METHODS: We conducted a cross-sectional analysis of workforce supply and demand projections for dermatologists from 2021 to 2036 using data from the Health Workforce Simulation Model from the National Center for Health Workforce Analysis. Estimates for total workforce supply and demand were summarized in aggregate and stratified by rurality. Scenarios with status quo demand and improved access were considered.

RESULTS: Projected total supply showed a 12.45% increase by 2036. Total demand increased 12.70% by 2036 in the status quo scenario. In the improved access scenario, total supply was inadequate for total demand in any year, lagging by 28% in 2036. Metropolitan areas demonstrated a relative supply surplus up to 2036; nonmetropolitan areas had at least a 157% excess in demand throughout the study period.

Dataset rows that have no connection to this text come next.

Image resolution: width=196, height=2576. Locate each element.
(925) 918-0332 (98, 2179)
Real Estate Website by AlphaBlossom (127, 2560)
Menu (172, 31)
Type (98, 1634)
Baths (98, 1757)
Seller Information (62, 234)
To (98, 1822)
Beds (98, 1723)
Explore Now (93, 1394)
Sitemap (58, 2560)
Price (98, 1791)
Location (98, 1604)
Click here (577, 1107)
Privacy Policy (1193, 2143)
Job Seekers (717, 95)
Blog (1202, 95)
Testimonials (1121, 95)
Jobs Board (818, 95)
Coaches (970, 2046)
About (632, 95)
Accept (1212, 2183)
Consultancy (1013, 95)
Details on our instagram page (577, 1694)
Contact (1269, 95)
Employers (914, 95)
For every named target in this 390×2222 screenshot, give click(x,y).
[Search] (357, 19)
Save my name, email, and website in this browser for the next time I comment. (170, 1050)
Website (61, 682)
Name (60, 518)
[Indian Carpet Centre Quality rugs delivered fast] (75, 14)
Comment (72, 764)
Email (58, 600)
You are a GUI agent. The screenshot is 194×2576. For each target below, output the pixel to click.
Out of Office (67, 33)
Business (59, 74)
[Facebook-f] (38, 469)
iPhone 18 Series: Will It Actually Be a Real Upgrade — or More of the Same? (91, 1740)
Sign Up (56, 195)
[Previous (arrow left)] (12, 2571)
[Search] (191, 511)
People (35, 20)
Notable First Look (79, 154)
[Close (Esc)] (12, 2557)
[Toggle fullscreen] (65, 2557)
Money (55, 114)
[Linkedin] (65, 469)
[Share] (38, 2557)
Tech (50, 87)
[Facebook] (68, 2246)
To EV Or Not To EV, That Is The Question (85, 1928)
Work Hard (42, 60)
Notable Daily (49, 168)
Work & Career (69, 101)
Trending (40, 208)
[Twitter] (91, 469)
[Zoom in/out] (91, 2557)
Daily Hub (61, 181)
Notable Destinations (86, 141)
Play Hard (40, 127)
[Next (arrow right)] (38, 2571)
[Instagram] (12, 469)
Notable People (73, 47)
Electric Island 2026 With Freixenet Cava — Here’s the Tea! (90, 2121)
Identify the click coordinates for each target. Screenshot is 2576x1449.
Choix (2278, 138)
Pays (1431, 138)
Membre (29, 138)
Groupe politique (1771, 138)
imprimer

In 2021 adequacy was 108% and 39% adequacy for metropolitan and nonmetropolitan areas, respectively; these differences were projected to continue through 2036.

CONCLUSIONS: The findings suggest that the dermatology physician workforce is inadequate to meet the demand for dermatologic services in nonmetropolitan areas. Furthermore, improved access to dermatologic care would bolster demand and especially exacerbate workforce inadequacy in nonmetropolitan areas. Continued efforts are needed to address health inequities and ensure access to quality dermatologic care for all.